=== Begin Enclosure ===

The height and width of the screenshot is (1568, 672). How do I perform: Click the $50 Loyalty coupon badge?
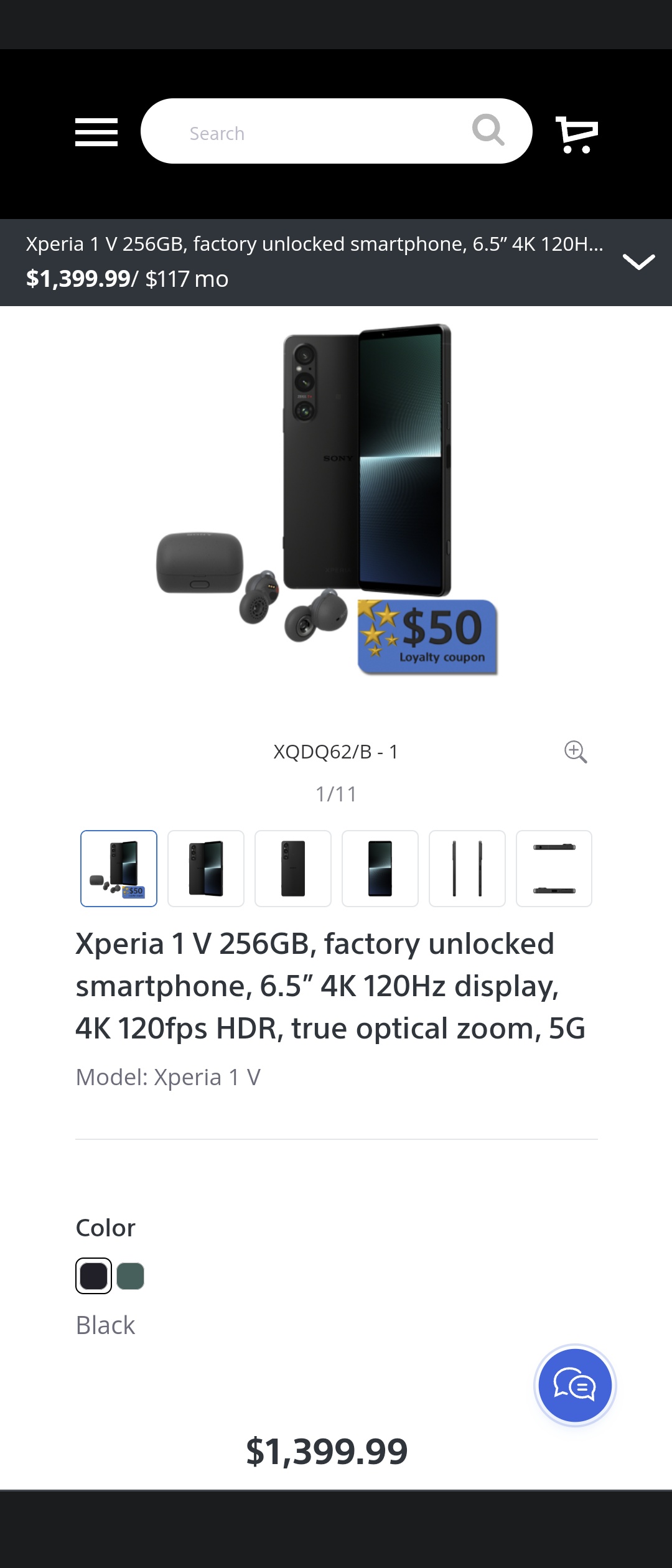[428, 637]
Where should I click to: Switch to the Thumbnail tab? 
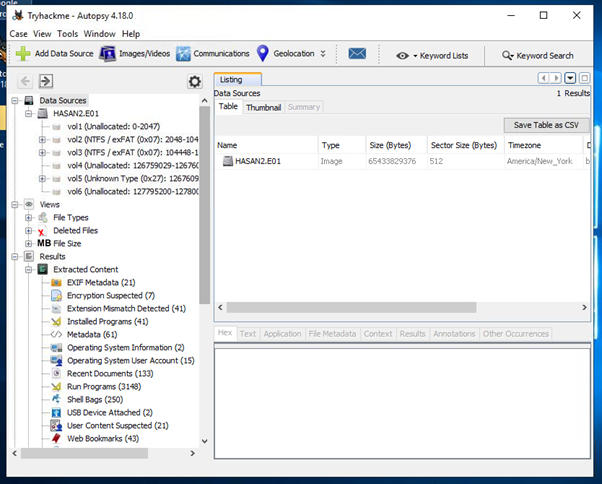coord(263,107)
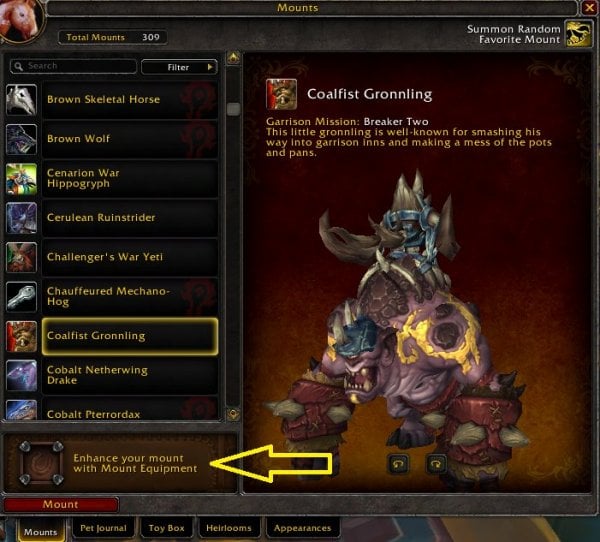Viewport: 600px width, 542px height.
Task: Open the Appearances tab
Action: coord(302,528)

=== End Enclosure ===

Could you set down, exactly as written, every line from the one with "Where should I" to the end of the data, both ends included? Leave out the pictures.

» Expected answer
Where should I click to: Switch to the Thumbnail tab? 
coord(263,107)
Viewport: 600px width, 542px height.
Task: Open the Appearances tab
Action: coord(302,528)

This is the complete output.